Below are several successful promotion tips that NATJA members have used—as well as ideas that haven’t worked out:
“My secret marketing weapon,” explains Linda Ballou, author of Wai-nani, High Chiefess of Hawaii, “is Denise Cassino of Web Wizardry fame. I’ve discovered that having a platform in place before publishing is an absolute necessity.
“Cassino helped me build my Web page (www.lindaballouauthor.com), and we worked together to create an aesthetically pleasing site that viewers would enjoy visiting, add comments and, hopefully visit again. I gave her the content; she massaged it into a nifty online media page that I used to create a really nice pamphlet. I hand them out to those who might invite me to speak, or to a book seller who has expressed interest.”
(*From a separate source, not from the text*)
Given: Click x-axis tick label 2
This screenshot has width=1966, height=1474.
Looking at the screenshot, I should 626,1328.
Ballou says, “I knew I couldn’t do all the online marketing that requires regular updates on social sites and blogs, so I made a deal with Cassino to help me keep bulletins up-to-date with announcements to my page. From the virtual book tour she put in place, we got six online interviews, other writing sites, and four radio interviews. I feel we accomplished a lot since my book was released. A press release was sent out to everyone we could think of. As for actual book sales, I think it all takes time, persistence, and tenacity to put your best book forward.”
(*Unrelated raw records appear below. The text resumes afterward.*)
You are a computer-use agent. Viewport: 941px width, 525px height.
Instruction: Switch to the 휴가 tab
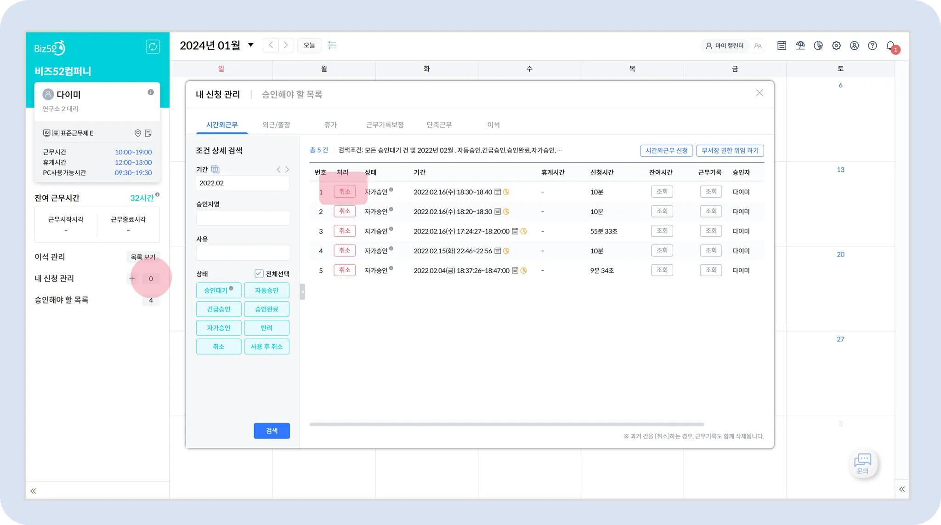pos(330,125)
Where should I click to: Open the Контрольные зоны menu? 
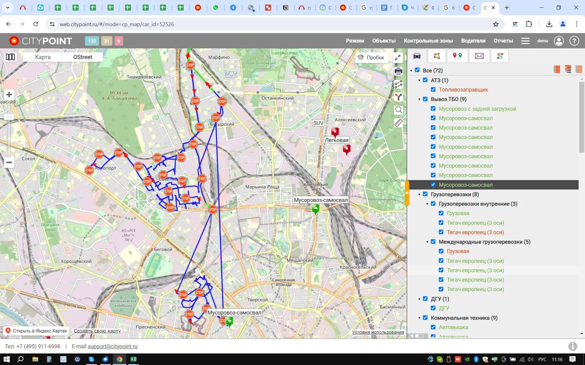428,41
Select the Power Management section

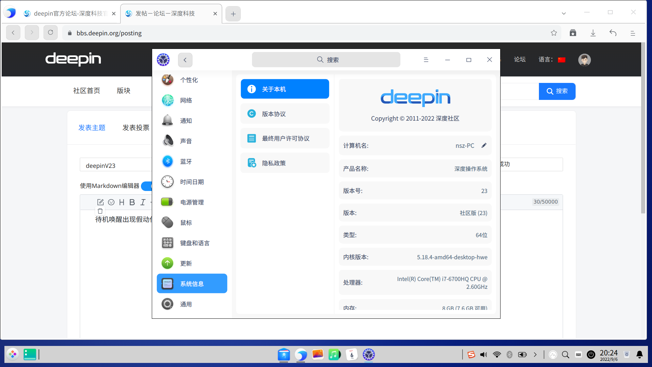(x=192, y=202)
In marketing Paris Revisited: The Guide for the Return Traveler, Gary Lee Kraut (www.parisrevisited.com) has found that what works best, as a general rule, is that “the closer my promotion is to my target audience, the better the sales. My book is intended for travelers who already have been to Paris, so my best promotions are those that are directed to experienced international travelers. Furthermore, any promotion/article/review that presents me as an expert on the destination that I’m writing about enhances sales.
“What works best are direct sales when I give lectures to experienced travelers at universities and libraries and to Francophile groups. Since I’m the publisher as well as author, such direct sales allow for the greatest return on investment. Making contacts with Web sites that might review or mention my book or my work also works well. I know this because I receive a sudden burst of sales on Amazon shortly after the book is mentioned. Building a Web site that provides information that isn’t in the book also helps sales since the book and the site are then seen as complementary.”
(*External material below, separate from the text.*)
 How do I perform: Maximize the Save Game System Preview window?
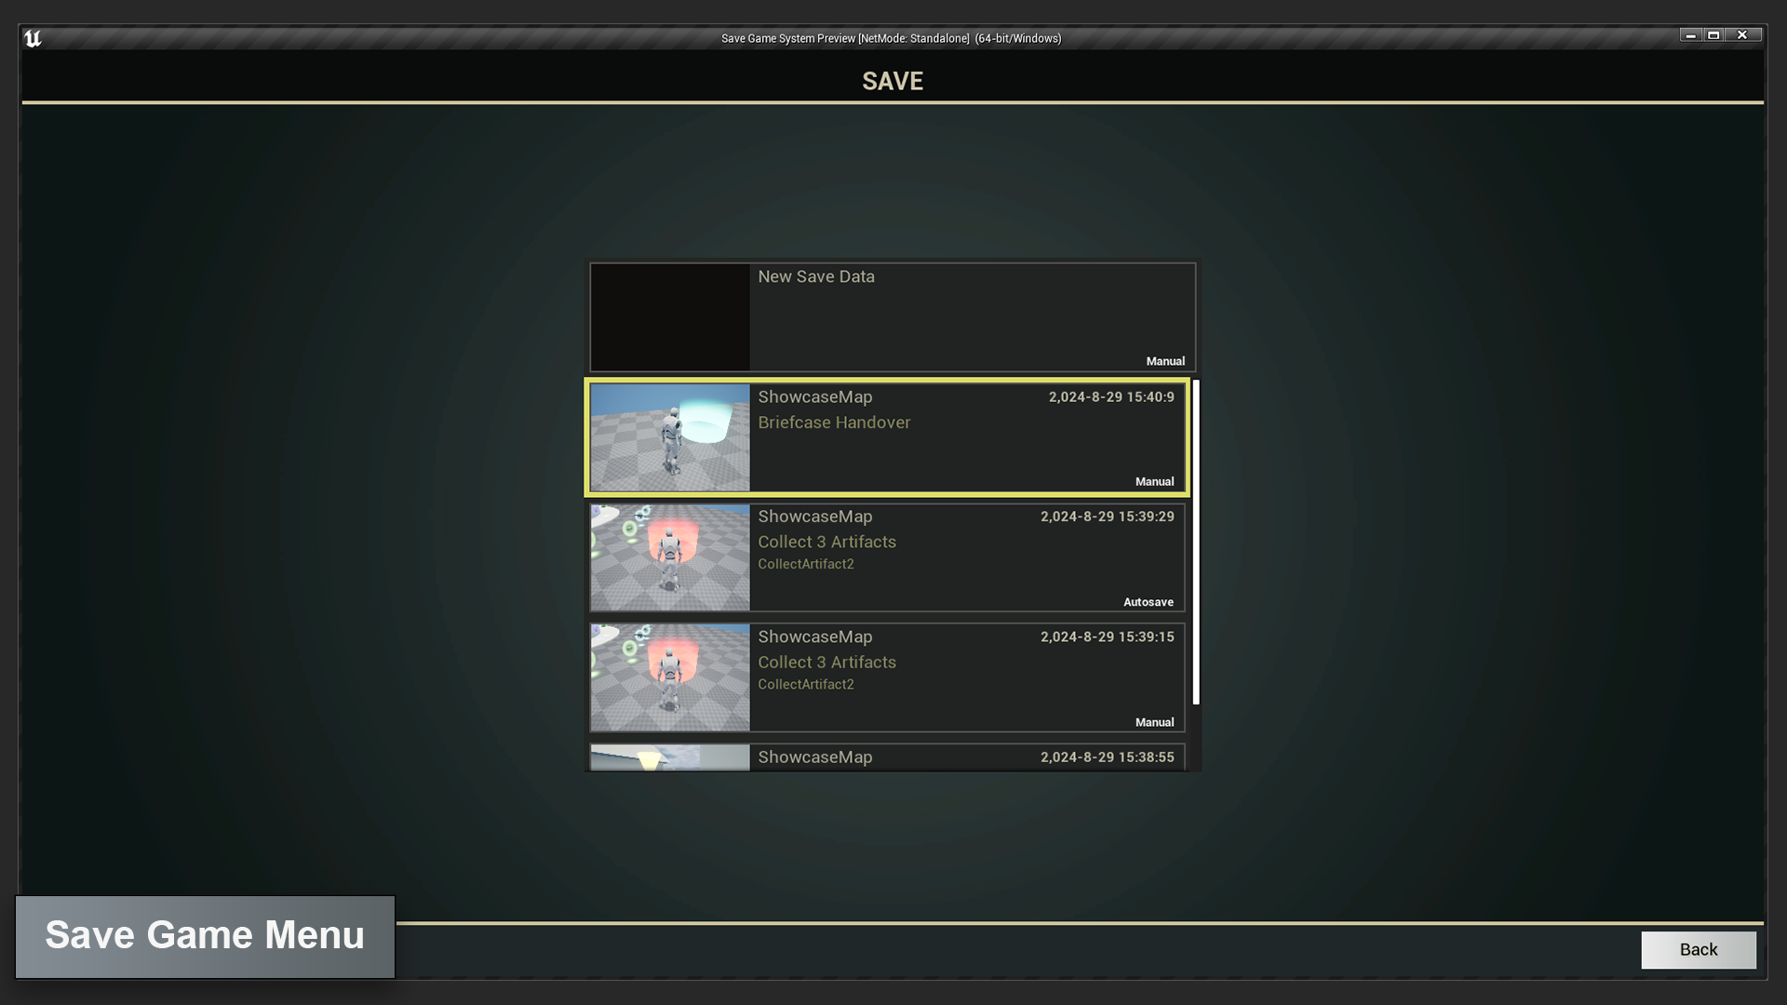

What hasn’t worked too well for Kraut? “Bookstore promotions and efforts to get bookstores to order more copies because it’s too time-consuming to be worthwhile. Kraut knows which promotions have worked. “At my lectures, I know the number of sales immediately. Otherwise,” notes Kraut, “I can tell by the burst of purchases on Amazon, or early on in the life of the book through purchases by wholesale distributors to bookstores.”
“Book promotion is usually left up the author, since publishers invariably have more books than publicists,” notes NATJA advisory board president Dan Schlossberg. “As an author of 34 baseball books, I have found promotion varies widely—but is almost always directly proportional to the size of the publisher. My current publisher, Penguin Books, has many imprints and a big publicity staff. They are the first publisher to have asked me to do a podcast, which will be released to coincide with the baseball postseason. They also found a new niche for my books—the ‘family market,’ positioning baseball as an attraction families can enjoy together. “Penguin also insisted I set up a Web site (www.baseballbits.com) which is now online, and is a real showcase for the book.”
After authoring eight books, I’ve benefited from several promotional ideas, such as creating a Web site (www.funtravels.com). I offer those who contact me an opportunity to purchase an autographed book. Handing out business cards to people I meet directs them to my Web site. Stopping in at bookstores, gift shops, sporting goods stores, etc., where my books can be displayed sometimes entices the manager to order the book. Creating brochures describing each of my books has helped tremendously. These are left at libraries and anywhere that handouts are distributed.
My most successful promotional effort has been the creation of slide/talk shows based on my book topics. These are presented, for a fee, to schools, garden clubs, and various organizations. After each presentation, I offer my books for sale at retail price. Often, individuals in the audience tell others about the presentation and I’m invited to other places.